In this paper, a methodology is presented which allows us to analyse the system reliability of a WSN based on the data paths that are necessary to fulfil the measurement and data transmission function. This methodology includes measurement redundancies in the reliability analysis with a region growing algorithm (RGA), which is adapted to the analysis of finite element (FE) models and the strains resulting from the FE analysis. This adapted RGA is therefore referred to as RGA4FEM, from which sensor nodes in the same regions with similar strains are found as redundantly measuring. Each region’s data paths are then modelled as reliability block diagrams (RBDs) for non-repairable systems, using the sum of disjunct paths (SDP) for the reliability calculation. The SDP allows the calculation of the reliability of data paths, which could not be reduced into simple series and parallel orders, which is especially of interest when more than the shortest path is considered for data transmission. To show the applicability of the methodology, a case study is presented, where the reliability of an exemplary WSN with data transmission using the FLOODING protocol is analysed on the example of a wing box as a stiffening element of an airplane wing. In this case study, two sensor nodes were found to work redundantly, leading to the highest reliability of all regions measured in the WSN. Furthermore, the influence of additional data paths with an increasing number of hops during data transmission besides the shortest path is demonstrated.

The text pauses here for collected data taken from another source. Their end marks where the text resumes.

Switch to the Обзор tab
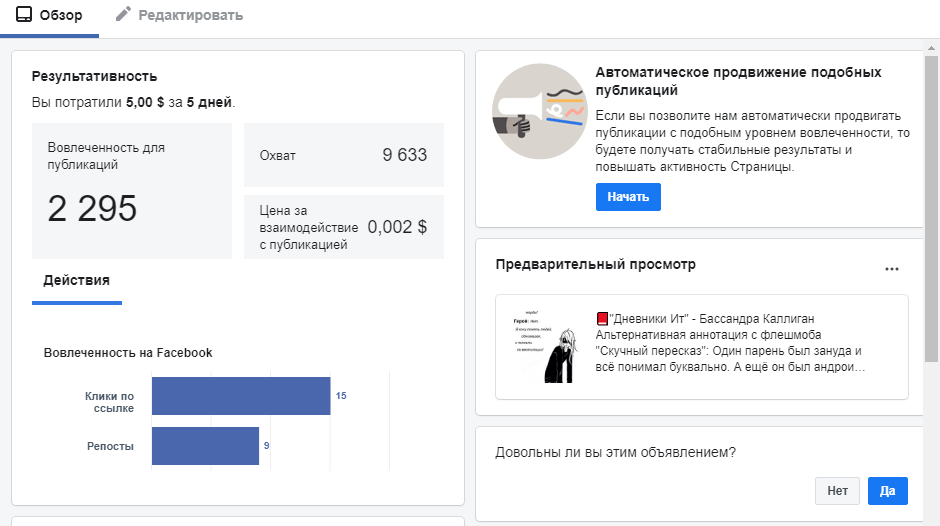 tap(50, 16)
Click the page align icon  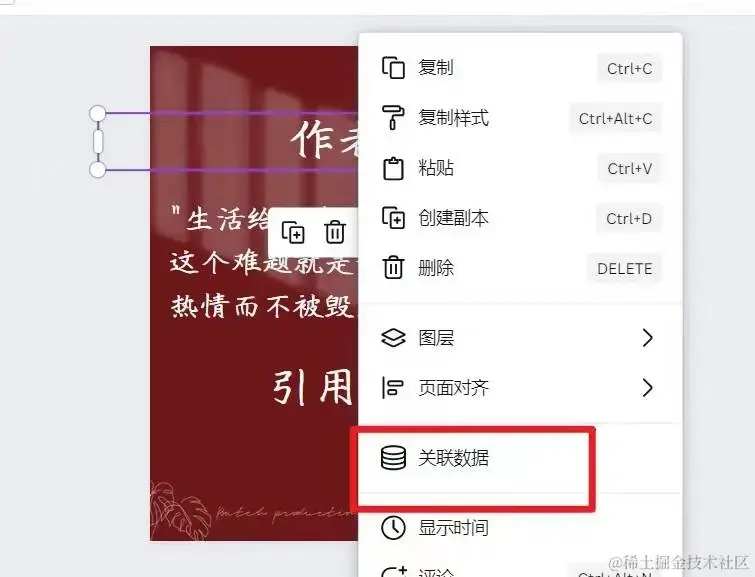pos(392,388)
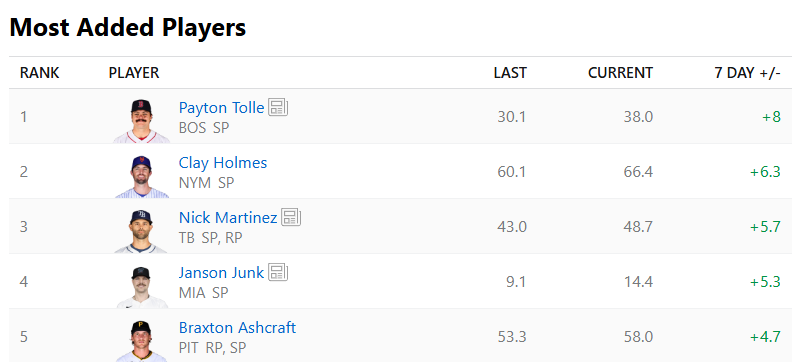Open Janson Junk's news notes icon
The image size is (802, 362).
(278, 272)
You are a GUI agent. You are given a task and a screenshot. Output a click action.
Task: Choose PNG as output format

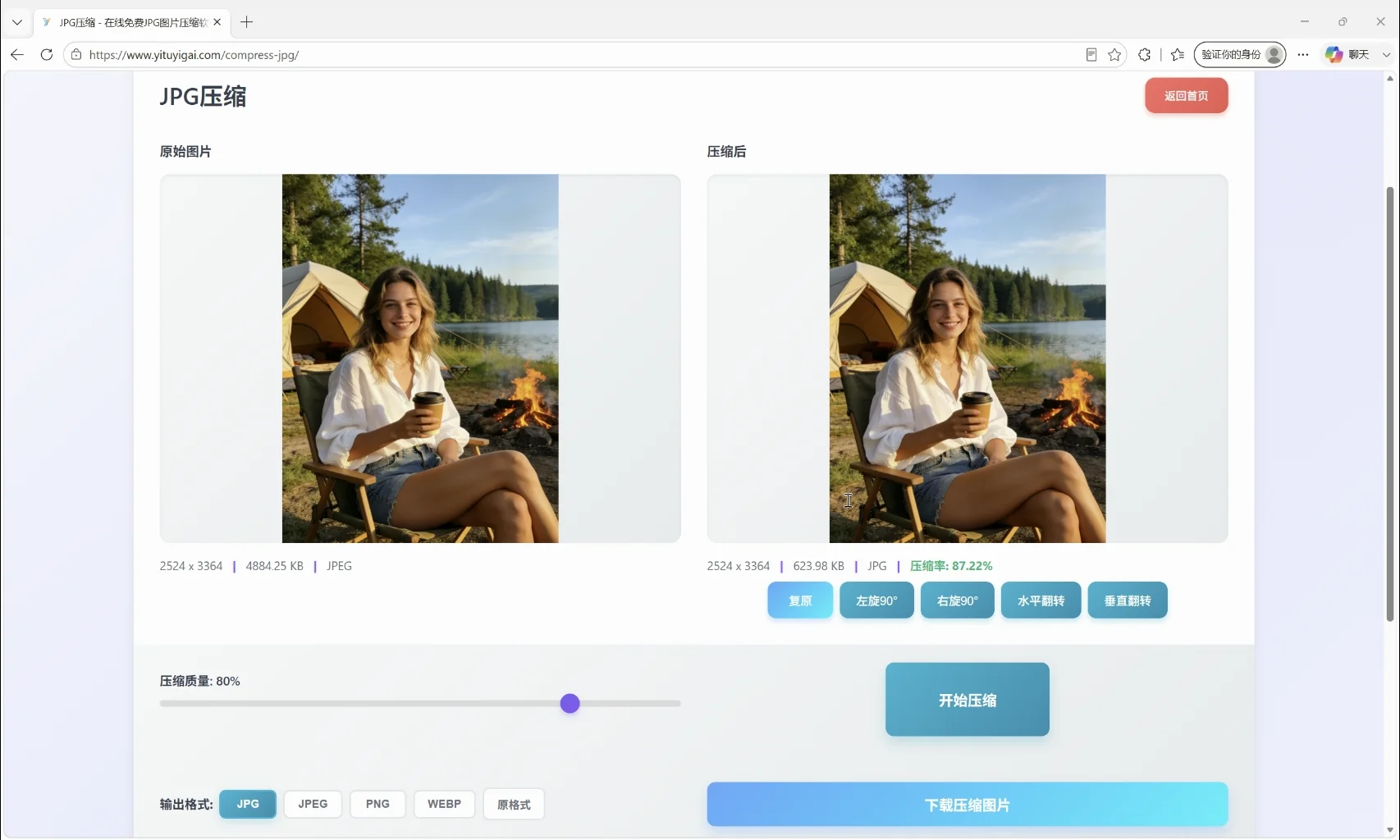click(377, 804)
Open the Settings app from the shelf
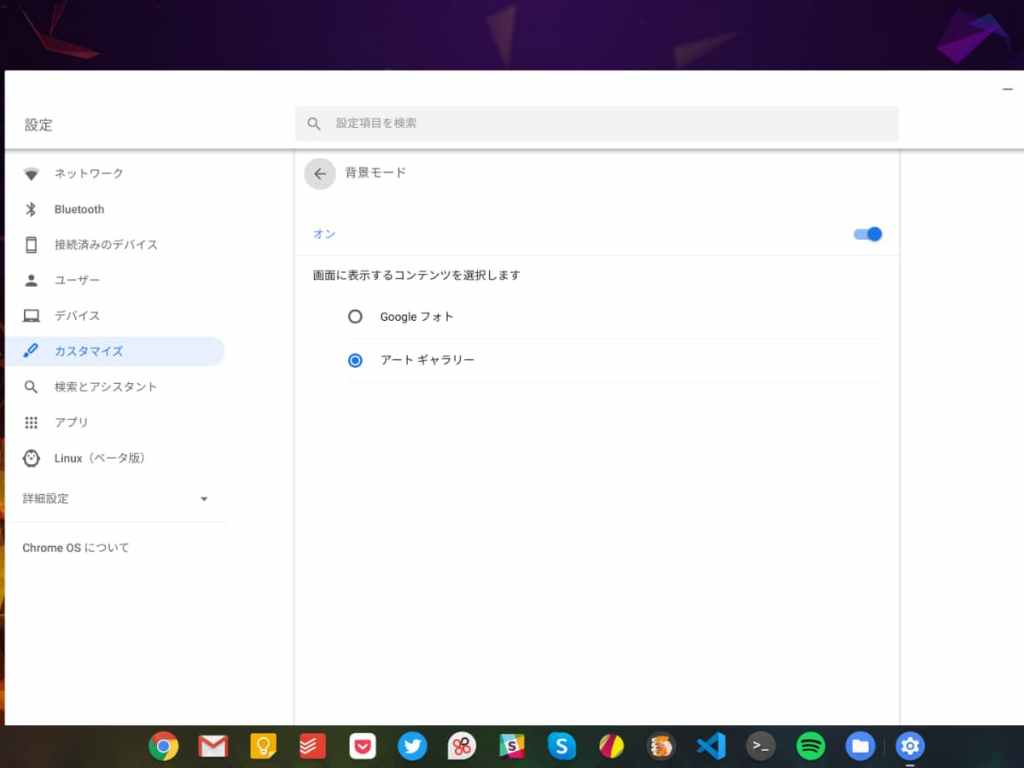1024x768 pixels. pyautogui.click(x=909, y=746)
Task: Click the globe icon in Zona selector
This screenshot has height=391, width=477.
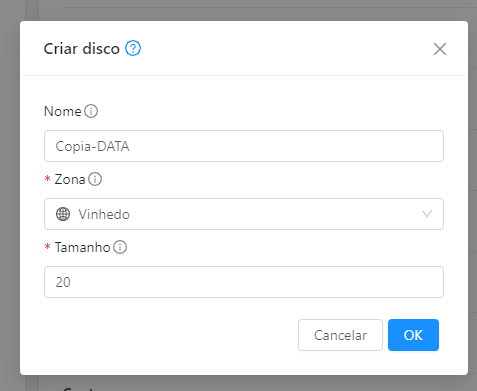Action: click(63, 214)
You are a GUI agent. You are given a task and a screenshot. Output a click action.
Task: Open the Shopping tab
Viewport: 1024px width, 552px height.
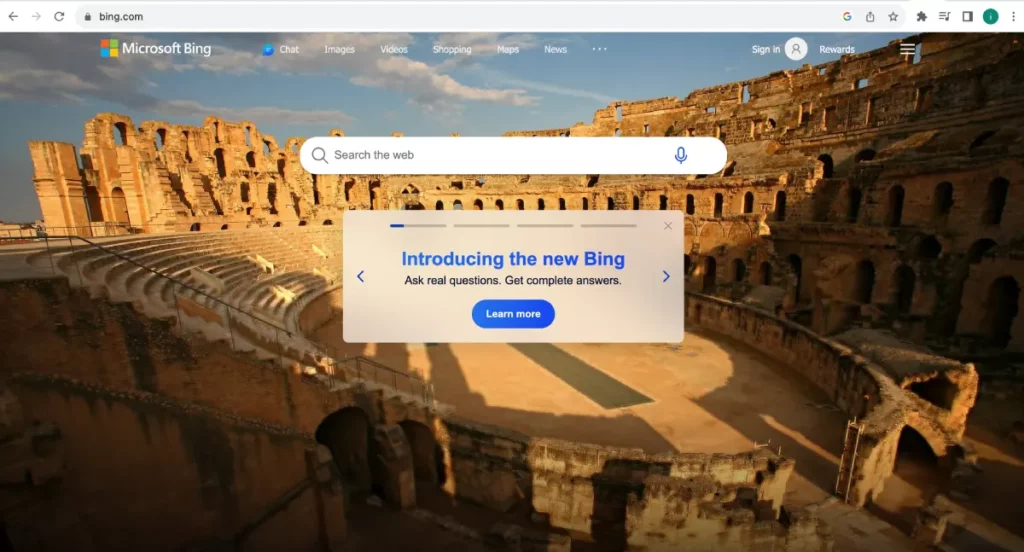tap(451, 50)
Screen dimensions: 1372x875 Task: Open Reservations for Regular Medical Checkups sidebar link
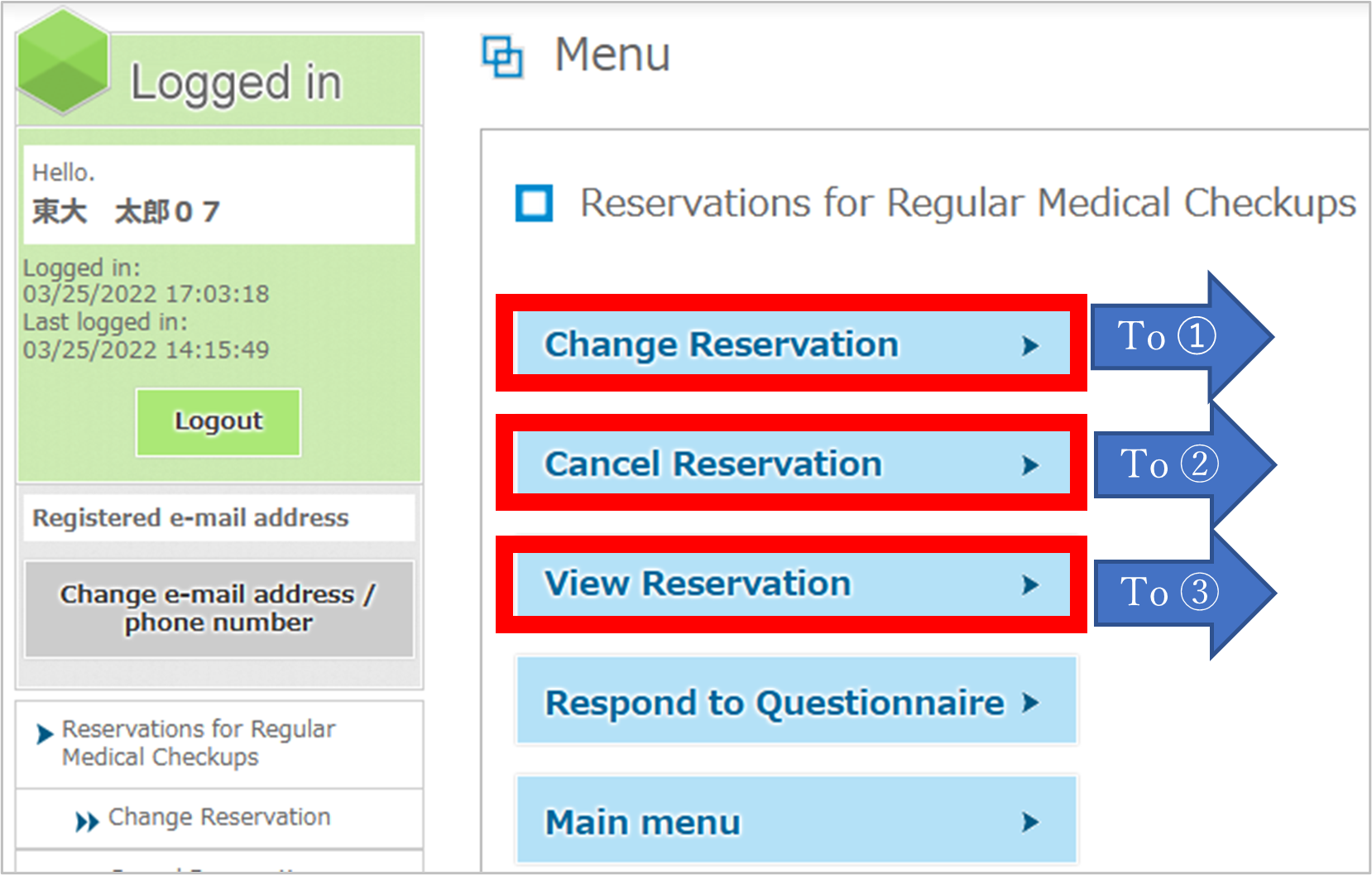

The discussion of the results showed that there is still potential for future work on this methodology. For example, the methodology analyses the data paths and has, therefore, great potential to integrate the reliability of data transmission regarding package loss, too late delivered packages, and decreasing accuracy due to data transmission range and, therefore, decreasing signal power. The modelled data paths also enable us to include the energy perspective when the energy consumption for data transmission is considered. Therefore, models for the battery lifetime and models for the discharge have to be added, as well as the effect of energy consumption systems. This will be an improvement of the presented methodology and lead to a holistic approach to the reliability analysis of WSNs from the hardware, data, and energy perspective. Regarding the calculation of the hardware reliability, more failure possibilities besides failure due to fatigue should be included. Adding these enhancements will be part of future works on the presented methodology. Furthermore, the RGA4FEM will be enhanced so that models with volume elements can also be analysed, and the chance of an oversegmentation is reduced to the inclusion of suitable criteria for minimal detectable strains. It is also considered to combine the presented methodology and algorithm with an optimisation algorithm for the problem of optimal sensor placement from a reliability point of view. One possibility might be the application of a genetic algorithm for multifactorial optimisation, where sensor nodes are placed in the regions, and the different resulting configurations form individuals for the optimisation. Each of the individuals in the generations would then be evaluated in a fitness function regarding the maximisation of the reliability from each of the three perspectives. Moreover, the minimisation of the number of sensor nodes might also be a goal, but it has to be performed with the consideration of keeping redundant working sensor nodes when needed from a hardware point of view.